The spotlight moves from race to gender in Sell/Buy/Date, which was created and is performed by Sarah Jones, who made her name with the 2004 show Bridge & Tunnel, in which she portrayed a group of fictional New Yorkers, diverse in age, race and gender but all participating in a poetry slam.

For this show which is currently in Manhattan Theatre Club's small black box theater at City Center, Jones too has gone the interview route. Having spent several years talking to female sex workers around the world, she has adapted those conversations into a series of monologues that are presented as part of a lecture given by a women's studies professor toward the end of the 21st century.

Jones, who coincidentally also grew up in Baltimore, is an even better mimic than Smith. It's a real treat to watch her bring her disparate characters (an entrepreneurial brothel owner, a Trinidadian dominatrix and a Valley Girl hostess at a sexual amusement park among many others) to life with sharp-edged artistry and a generous spirit that almost saves them from coming across as caricatures.

But the message they're supposed to be delivering isn't as successful. And a melodramatic subplot about the professor's pending promotion and her uneasy relationship with her mother merely distracts from the main subject.

Jones is clearly serious about that subject.
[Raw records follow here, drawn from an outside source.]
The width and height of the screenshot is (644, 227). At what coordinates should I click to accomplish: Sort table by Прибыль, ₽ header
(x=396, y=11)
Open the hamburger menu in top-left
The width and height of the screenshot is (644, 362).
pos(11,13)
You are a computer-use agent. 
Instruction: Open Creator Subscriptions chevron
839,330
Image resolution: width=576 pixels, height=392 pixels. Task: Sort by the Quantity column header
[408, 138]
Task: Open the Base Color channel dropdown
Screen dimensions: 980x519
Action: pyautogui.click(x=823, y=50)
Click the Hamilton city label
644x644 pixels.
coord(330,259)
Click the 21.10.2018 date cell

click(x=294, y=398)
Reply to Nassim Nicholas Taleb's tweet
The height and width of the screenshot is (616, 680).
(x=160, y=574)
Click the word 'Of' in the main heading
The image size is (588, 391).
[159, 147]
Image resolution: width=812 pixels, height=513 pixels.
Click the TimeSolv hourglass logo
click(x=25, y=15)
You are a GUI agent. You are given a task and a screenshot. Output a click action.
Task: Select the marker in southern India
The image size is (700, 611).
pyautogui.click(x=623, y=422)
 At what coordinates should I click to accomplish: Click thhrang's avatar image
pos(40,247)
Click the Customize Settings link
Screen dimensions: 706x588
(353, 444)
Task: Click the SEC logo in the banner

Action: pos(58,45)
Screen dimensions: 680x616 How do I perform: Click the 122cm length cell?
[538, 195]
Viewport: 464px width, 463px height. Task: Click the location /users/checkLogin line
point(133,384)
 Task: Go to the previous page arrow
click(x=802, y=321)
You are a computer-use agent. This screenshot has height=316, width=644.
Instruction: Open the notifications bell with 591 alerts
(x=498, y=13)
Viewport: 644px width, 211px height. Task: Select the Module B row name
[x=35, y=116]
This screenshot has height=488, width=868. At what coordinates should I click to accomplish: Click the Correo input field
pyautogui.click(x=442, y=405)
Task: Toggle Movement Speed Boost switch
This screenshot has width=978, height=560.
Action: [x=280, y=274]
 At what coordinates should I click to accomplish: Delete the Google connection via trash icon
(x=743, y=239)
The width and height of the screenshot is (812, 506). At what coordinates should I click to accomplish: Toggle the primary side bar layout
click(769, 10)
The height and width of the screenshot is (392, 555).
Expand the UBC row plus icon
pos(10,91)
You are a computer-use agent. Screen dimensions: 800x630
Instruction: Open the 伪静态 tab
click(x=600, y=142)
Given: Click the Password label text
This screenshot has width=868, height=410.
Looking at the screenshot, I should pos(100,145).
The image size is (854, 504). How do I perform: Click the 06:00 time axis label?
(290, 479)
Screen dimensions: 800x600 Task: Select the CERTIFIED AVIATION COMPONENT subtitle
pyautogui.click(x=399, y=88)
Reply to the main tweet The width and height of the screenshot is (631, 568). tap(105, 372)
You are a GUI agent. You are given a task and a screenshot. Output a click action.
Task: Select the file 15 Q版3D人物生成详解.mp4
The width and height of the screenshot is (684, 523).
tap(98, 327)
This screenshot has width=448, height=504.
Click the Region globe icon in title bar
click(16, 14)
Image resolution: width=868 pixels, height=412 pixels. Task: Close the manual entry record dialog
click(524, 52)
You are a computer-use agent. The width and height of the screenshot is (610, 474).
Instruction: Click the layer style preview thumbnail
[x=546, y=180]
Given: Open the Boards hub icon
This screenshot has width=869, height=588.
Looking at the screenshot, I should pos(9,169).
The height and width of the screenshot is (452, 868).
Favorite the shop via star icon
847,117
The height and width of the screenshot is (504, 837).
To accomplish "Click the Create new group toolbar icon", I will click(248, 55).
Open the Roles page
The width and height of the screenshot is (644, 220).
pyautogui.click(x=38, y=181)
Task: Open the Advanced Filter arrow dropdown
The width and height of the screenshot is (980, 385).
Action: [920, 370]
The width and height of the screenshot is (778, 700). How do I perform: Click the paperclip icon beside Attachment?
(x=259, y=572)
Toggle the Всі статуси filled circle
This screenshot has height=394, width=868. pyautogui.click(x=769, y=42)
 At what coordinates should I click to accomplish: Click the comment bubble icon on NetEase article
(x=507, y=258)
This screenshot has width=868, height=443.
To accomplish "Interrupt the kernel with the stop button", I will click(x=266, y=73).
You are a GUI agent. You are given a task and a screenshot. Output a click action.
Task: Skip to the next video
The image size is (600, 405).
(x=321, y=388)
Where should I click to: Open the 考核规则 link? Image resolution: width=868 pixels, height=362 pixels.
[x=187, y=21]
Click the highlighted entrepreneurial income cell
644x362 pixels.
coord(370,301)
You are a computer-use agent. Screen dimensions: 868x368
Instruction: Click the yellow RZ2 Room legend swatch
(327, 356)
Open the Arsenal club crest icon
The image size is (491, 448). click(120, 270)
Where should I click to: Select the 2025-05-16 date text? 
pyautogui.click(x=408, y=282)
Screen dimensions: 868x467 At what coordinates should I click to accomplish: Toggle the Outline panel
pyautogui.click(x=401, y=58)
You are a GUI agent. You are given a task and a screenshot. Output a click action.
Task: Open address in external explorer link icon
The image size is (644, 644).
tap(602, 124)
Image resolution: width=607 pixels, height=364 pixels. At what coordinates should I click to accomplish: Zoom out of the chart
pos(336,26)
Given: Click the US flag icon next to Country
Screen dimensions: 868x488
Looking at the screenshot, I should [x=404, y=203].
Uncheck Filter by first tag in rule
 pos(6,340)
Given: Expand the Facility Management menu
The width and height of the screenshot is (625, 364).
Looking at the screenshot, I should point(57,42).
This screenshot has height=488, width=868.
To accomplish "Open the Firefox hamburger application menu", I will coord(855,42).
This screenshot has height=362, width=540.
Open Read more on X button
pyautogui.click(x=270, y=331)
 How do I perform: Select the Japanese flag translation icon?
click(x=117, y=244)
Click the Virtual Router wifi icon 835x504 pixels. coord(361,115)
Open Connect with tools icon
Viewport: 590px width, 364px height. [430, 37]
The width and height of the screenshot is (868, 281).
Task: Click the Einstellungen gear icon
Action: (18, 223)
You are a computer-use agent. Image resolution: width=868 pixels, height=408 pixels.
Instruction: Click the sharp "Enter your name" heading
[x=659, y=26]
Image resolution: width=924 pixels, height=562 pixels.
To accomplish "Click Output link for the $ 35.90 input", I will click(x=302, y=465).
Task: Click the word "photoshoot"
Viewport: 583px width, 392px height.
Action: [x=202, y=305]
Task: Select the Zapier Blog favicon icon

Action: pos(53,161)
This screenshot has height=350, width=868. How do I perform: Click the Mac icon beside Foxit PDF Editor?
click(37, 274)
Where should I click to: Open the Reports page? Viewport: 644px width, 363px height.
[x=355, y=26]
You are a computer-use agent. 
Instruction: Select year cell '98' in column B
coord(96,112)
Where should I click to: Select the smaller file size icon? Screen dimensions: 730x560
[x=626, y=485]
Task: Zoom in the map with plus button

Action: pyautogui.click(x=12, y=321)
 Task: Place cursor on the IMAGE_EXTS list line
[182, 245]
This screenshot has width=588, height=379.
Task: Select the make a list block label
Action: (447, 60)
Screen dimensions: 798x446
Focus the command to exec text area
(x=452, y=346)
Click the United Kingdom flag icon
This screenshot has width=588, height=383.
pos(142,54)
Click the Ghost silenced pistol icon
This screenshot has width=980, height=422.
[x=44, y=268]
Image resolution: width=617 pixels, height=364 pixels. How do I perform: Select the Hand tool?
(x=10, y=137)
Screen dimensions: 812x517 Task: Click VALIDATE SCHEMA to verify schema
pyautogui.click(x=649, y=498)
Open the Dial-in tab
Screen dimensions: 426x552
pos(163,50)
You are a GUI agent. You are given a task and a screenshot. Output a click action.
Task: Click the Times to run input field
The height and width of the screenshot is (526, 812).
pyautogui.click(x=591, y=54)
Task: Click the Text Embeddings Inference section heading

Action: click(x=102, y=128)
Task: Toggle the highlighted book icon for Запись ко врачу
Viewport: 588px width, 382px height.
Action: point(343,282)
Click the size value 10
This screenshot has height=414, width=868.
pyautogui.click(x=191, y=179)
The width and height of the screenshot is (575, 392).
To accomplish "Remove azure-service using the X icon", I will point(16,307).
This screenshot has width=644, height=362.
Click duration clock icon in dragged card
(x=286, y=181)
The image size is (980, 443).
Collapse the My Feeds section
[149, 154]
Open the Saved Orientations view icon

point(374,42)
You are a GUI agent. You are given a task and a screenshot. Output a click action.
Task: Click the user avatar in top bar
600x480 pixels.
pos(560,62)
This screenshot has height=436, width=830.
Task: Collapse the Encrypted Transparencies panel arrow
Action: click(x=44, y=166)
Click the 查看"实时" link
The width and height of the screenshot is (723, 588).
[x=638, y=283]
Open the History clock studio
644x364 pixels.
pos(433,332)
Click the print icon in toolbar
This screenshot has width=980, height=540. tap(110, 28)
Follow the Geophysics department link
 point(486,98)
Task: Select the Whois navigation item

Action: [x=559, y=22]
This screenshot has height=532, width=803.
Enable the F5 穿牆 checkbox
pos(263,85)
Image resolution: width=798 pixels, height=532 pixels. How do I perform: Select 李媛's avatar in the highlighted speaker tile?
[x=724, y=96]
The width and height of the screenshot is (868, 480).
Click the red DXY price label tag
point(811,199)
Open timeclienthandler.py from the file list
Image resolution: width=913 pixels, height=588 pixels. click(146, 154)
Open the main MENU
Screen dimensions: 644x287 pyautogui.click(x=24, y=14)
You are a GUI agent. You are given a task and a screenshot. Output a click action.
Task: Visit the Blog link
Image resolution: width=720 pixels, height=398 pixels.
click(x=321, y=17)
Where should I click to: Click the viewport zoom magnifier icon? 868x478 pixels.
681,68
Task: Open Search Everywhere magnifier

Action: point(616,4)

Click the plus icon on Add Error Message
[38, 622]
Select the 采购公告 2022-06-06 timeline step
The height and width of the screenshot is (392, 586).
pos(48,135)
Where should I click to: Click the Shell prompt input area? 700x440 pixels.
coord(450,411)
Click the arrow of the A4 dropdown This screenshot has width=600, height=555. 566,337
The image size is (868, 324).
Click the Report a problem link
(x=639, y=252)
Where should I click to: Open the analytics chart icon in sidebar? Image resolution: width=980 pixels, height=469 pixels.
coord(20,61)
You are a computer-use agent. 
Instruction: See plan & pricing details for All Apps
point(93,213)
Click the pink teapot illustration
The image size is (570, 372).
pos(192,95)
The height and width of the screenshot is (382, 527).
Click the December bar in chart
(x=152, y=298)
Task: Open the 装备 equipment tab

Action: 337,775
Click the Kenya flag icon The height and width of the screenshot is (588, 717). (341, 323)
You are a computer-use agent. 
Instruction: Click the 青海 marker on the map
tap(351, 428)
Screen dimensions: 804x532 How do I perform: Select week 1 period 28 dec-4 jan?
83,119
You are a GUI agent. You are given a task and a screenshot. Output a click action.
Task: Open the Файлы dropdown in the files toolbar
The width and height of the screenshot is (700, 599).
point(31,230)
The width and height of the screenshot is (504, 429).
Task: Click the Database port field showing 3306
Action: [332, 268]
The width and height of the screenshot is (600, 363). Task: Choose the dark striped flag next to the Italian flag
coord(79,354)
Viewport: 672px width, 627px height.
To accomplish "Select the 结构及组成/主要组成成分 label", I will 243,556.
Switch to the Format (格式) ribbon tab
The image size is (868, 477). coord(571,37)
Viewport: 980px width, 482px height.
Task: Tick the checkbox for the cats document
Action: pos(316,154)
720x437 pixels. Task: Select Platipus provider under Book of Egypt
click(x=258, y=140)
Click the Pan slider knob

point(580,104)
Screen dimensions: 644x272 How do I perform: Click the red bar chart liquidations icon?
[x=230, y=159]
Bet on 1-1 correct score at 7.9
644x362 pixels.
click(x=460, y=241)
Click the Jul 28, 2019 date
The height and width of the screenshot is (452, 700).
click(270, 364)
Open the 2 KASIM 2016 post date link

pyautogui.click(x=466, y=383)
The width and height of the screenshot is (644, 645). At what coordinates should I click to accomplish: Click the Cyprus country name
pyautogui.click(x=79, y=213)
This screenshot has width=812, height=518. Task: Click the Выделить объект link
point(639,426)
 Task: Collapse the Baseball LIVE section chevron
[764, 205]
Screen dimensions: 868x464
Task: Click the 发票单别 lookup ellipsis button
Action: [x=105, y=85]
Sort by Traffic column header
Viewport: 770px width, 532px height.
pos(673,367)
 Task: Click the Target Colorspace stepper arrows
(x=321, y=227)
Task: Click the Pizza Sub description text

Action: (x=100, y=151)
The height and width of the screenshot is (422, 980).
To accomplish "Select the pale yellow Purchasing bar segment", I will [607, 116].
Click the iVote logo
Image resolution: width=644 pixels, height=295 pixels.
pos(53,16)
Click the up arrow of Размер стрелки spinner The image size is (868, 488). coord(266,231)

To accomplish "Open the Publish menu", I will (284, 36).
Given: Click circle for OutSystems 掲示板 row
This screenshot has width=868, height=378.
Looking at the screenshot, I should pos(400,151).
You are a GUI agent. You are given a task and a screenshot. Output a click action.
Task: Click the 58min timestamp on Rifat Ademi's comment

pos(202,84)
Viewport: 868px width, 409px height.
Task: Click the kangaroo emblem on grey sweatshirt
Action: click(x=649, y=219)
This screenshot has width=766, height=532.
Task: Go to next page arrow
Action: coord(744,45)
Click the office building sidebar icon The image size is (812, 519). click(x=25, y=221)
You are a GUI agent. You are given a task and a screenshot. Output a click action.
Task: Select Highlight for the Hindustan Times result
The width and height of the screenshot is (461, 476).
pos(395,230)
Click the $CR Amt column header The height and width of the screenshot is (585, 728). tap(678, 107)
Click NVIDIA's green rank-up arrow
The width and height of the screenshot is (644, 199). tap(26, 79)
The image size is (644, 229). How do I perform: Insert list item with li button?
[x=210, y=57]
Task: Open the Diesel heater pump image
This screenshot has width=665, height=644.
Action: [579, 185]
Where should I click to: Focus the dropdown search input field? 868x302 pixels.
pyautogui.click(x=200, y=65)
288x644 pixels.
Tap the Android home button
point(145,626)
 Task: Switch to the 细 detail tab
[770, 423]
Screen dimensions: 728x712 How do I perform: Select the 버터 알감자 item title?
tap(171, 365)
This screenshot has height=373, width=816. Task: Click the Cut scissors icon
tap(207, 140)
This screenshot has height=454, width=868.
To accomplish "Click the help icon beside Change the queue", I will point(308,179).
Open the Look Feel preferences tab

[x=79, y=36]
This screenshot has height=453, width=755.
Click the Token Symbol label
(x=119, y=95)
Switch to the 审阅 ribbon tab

She's larded the narrative with stats and other bits of information about the link between prostitution and the work available to poor and uneducated women. And inserted in the Playbill are lists of books and articles on the subject, movies and Ted Talks to watch and violence-against-women groups to support.

But Jones is also eager to entertain and, under Carolyn Cantor's light-handed direction, her vignettes are bubble-wrapped in humor (click here to read about their process). Jones has a quick imagination and a sly wit. It's hard not to laugh when a feminist studies major holds pole-dancing parties under the rubric "Don't Get All Pole-mical."

Still, it felt wrong to be laughing in the presence of the larger subject matter. It may be funny at first, when the dominatrix explains that she got into the business when she realized that she would spend less time and earn more money dealing with male bodies that way than she did in her old job as a home health aide. But then after second thought, it isn't funny at all.

And it wasn't clear what Jones wanted me to feel, other than outrage that women are oppressed, which seems again, like preaching to the converted. Although two men did walk out during the performance I attended. Without breaking character, Jones noted their exit and told them they'd still have to turn in the class homework.

And that may be the problem with both shows. They feel like homework, albeit assigned by very entertaining professors.